* **DOCUMENT SEGMENT**
--- Begin ---

Phone scanning and data extraction company Cellebrite is facing the prospect of app makers being able to hack back at the tool, after Signal revealed it was possible to gain arbitrary code execution through its tools.

Cellebrite tools are used to pull data out of phones the user has in their possession.

“By including a specially formatted but otherwise innocuous file in an app on a device that is then scanned by Cellebrite, it’s possible to execute code that modifies not just the Cellebrite report being created in that scan, but also all previous and future generated Cellebrite reports from all previously scanned devices and all future scanned devices in any arbitrary way (inserting or removing text, email, photos, contacts, files, or any other data), with no detectable timestamp changes or checksum failures,” Signal CEO Moxie Marlinspike wrote.

“This could even be done at random, and would seriously call the data integrity of Cellebrite’s reports into question.”

Usually, when vulnerabilities of this type are found, the issue is disclosed to the maker of the software to fix, but since Cellebrite makes a living from undisclosed vulnerabilities, Marlinspike raised the stakes.

“We are of course willing to responsibly disclose the specific vulnerabilities we know about to Cellebrite if they do the same for all the vulnerabilities they use in their physical extraction and other services to their respective vendors, now and in the future,” he said.

The Signal CEO said that Cellebrite contains “many opportunities for exploitation” and he thought they should have been more careful when creating the tool.

For instance, Cellebrite bundles FFmpeg DLLs from 2012. Since that year, FFmpeg has had almost 230 vulnerabilities reported.

Marlinspike also pointed out that Cellebrite is bundling two installers from Apple to allow the tools to extract data when an iOS device is used.

“It seems unlikely to us that Apple has granted Cellebrite a license to redistribute and incorporate Apple DLLs in its own product, so this might present a legal risk for Cellebrite and its users,” he said.

--- End ---

* **GIVEN DATA**

--- Begin ---

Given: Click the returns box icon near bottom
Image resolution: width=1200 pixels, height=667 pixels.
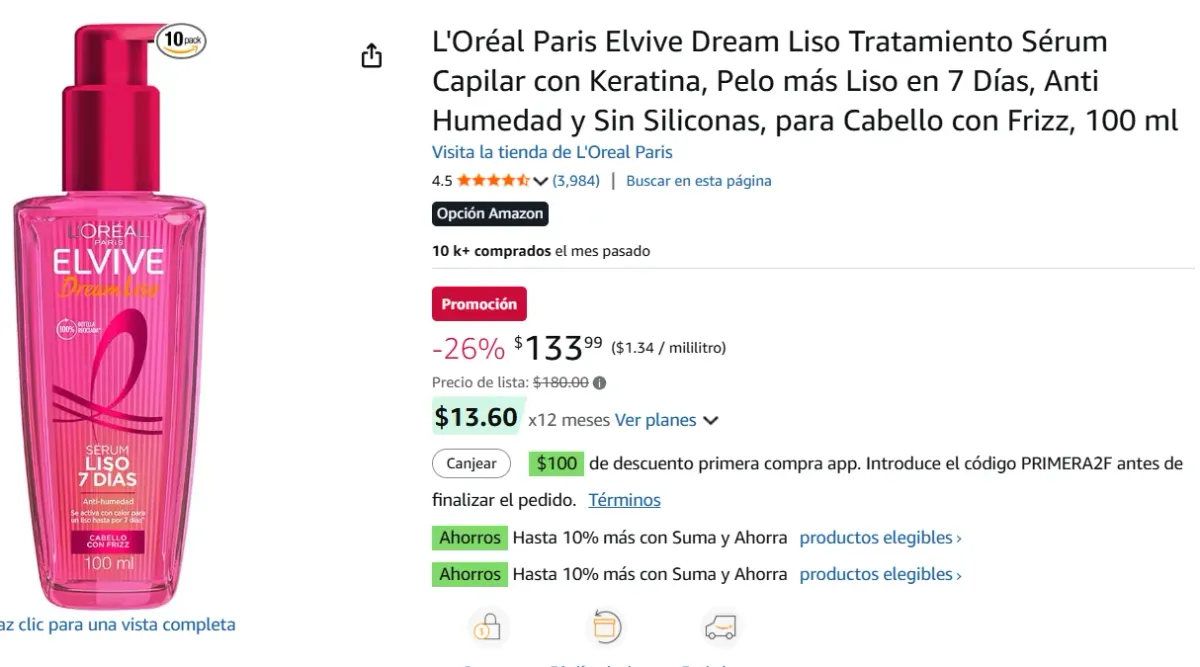Looking at the screenshot, I should (x=604, y=627).
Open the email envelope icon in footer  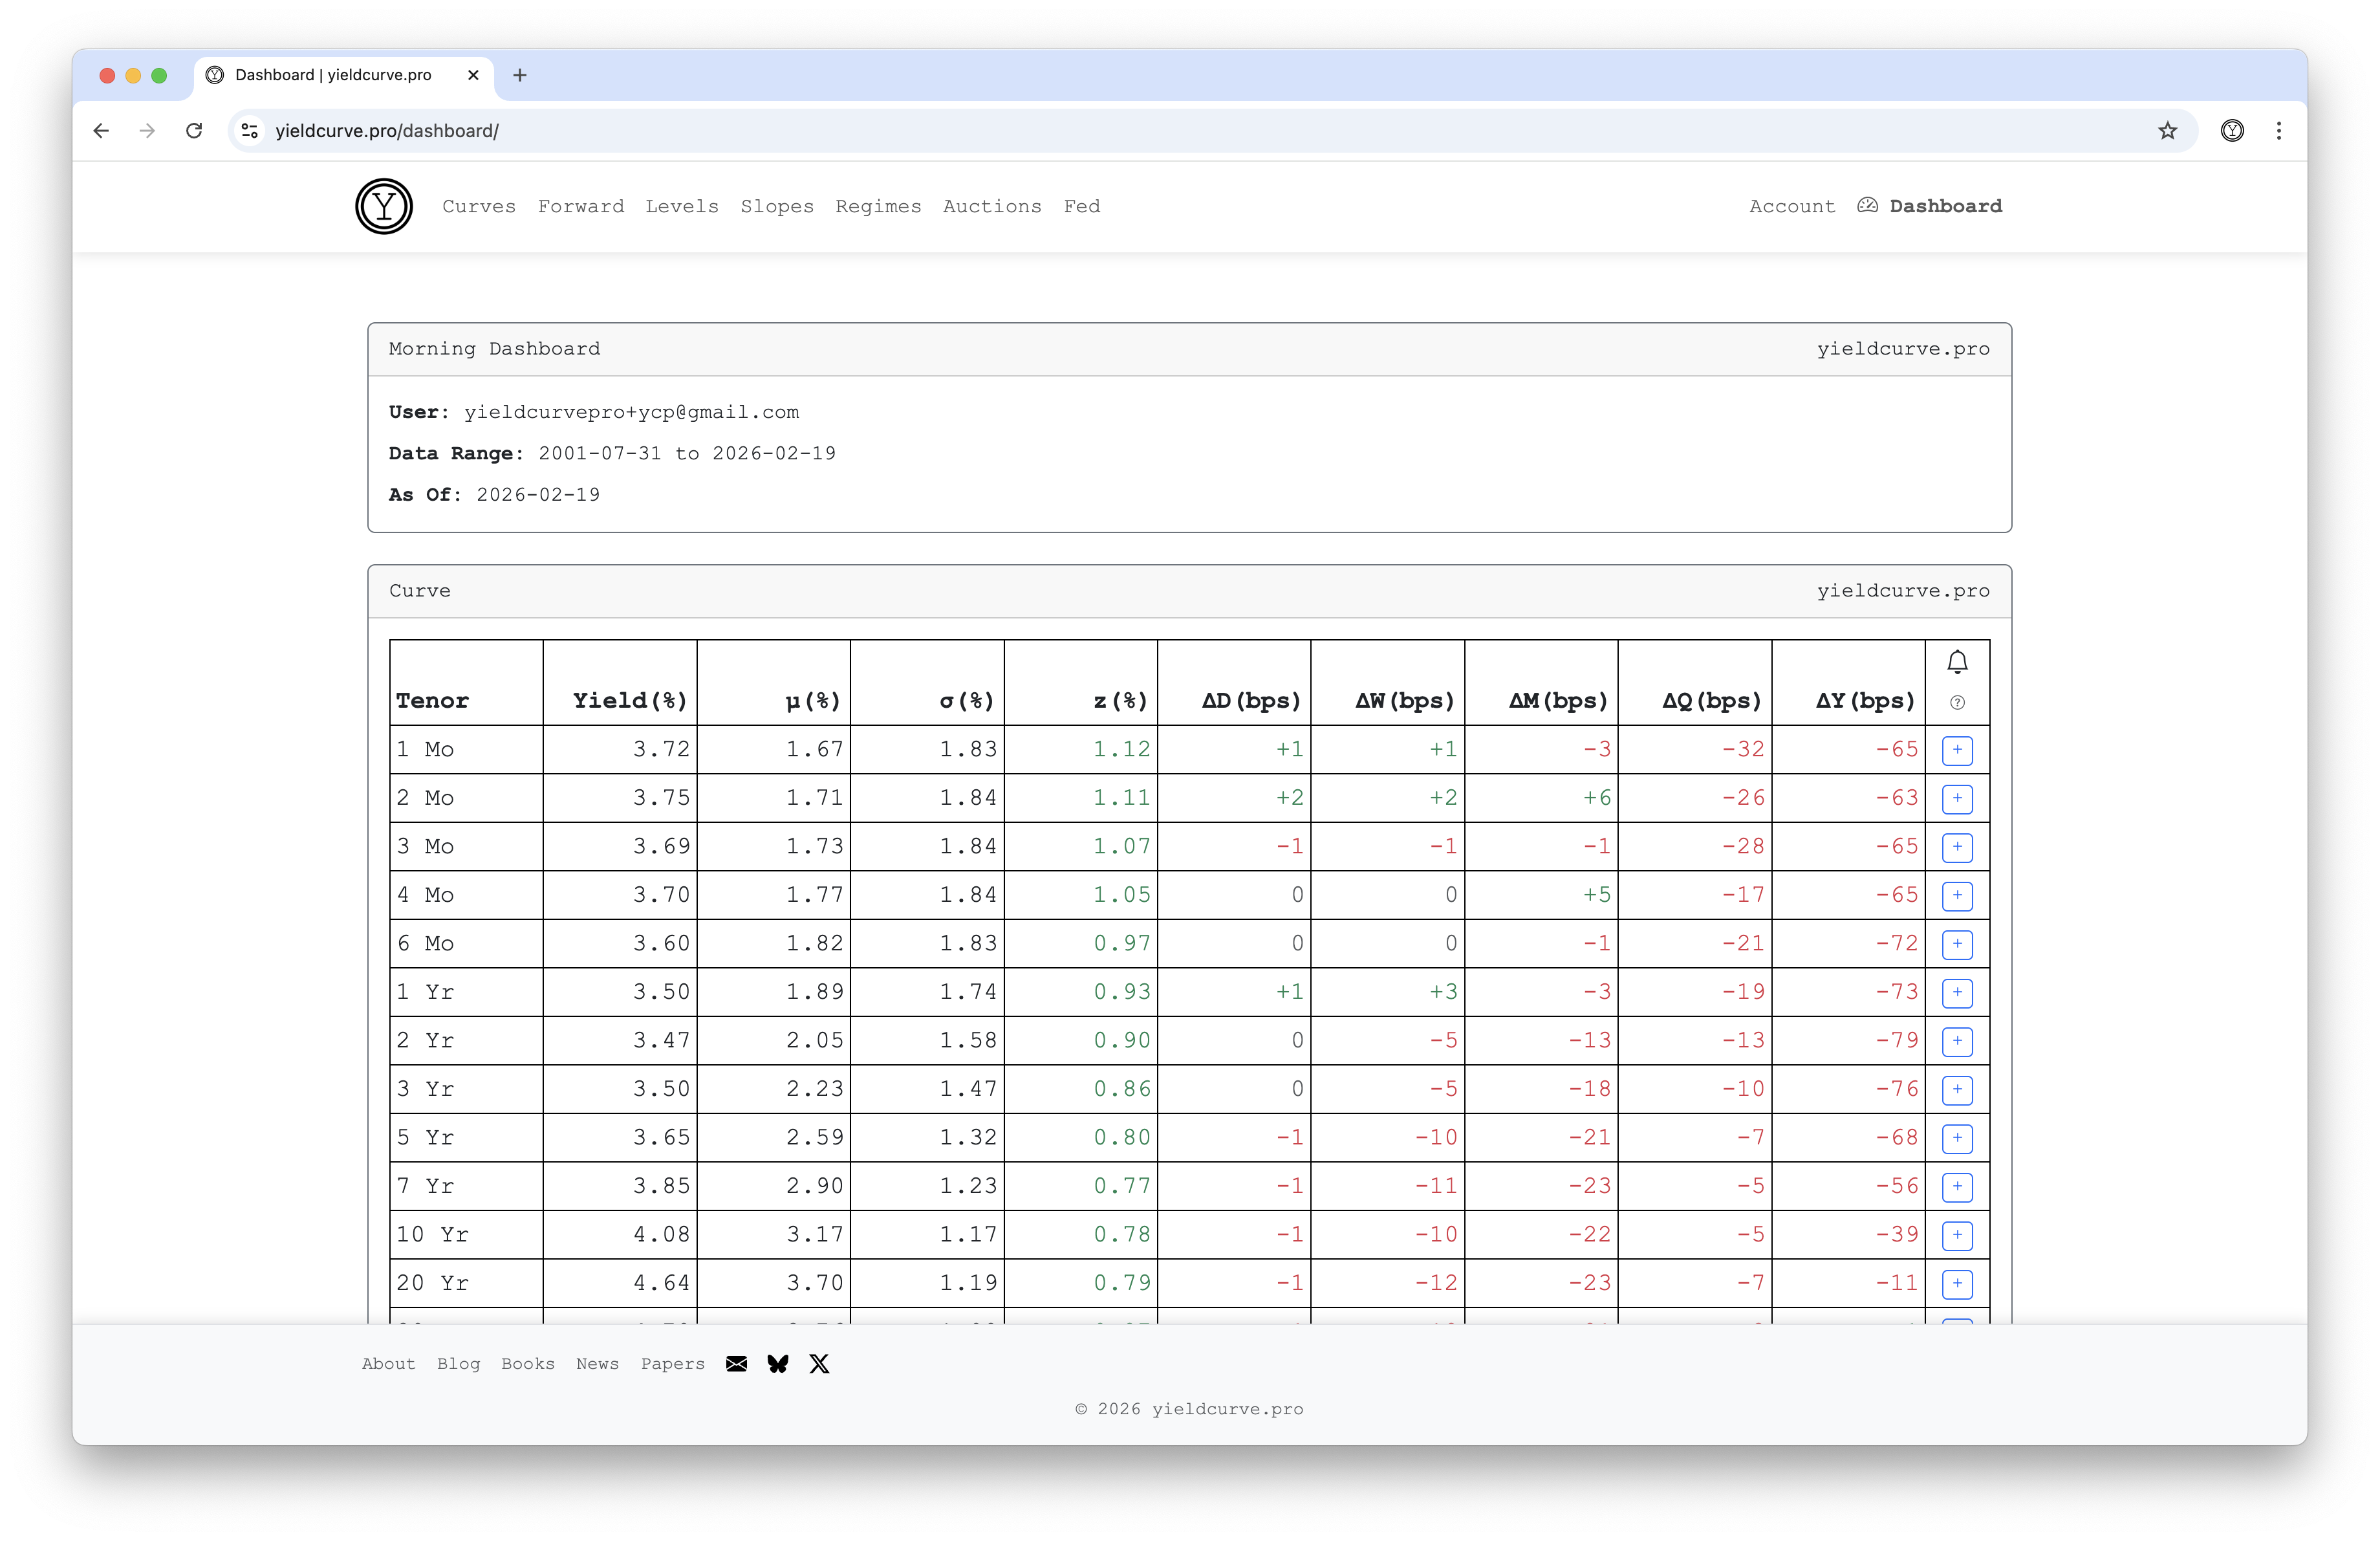pos(736,1364)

--- End ---

* **DO THIS**
Reproduce the article above about Signal and Cellebrite in full, word for word.

* **EXERCISE RESPONSE**
Phone scanning and data extraction company Cellebrite is facing the prospect of app makers being able to hack back at the tool, after Signal revealed it was possible to gain arbitrary code execution through its tools.

Cellebrite tools are used to pull data out of phones the user has in their possession.

“By including a specially formatted but otherwise innocuous file in an app on a device that is then scanned by Cellebrite, it’s possible to execute code that modifies not just the Cellebrite report being created in that scan, but also all previous and future generated Cellebrite reports from all previously scanned devices and all future scanned devices in any arbitrary way (inserting or removing text, email, photos, contacts, files, or any other data), with no detectable timestamp changes or checksum failures,” Signal CEO Moxie Marlinspike wrote.

“This could even be done at random, and would seriously call the data integrity of Cellebrite’s reports into question.”

Usually, when vulnerabilities of this type are found, the issue is disclosed to the maker of the software to fix, but since Cellebrite makes a living from undisclosed vulnerabilities, Marlinspike raised the stakes.

“We are of course willing to responsibly disclose the specific vulnerabilities we know about to Cellebrite if they do the same for all the vulnerabilities they use in their physical extraction and other services to their respective vendors, now and in the future,” he said.

The Signal CEO said that Cellebrite contains “many opportunities for exploitation” and he thought they should have been more careful when creating the tool.

For instance, Cellebrite bundles FFmpeg DLLs from 2012. Since that year, FFmpeg has had almost 230 vulnerabilities reported.

Marlinspike also pointed out that Cellebrite is bundling two installers from Apple to allow the tools to extract data when an iOS device is used.

“It seems unlikely to us that Apple has granted Cellebrite a license to redistribute and incorporate Apple DLLs in its own product, so this might present a legal risk for Cellebrite and its users,” he said.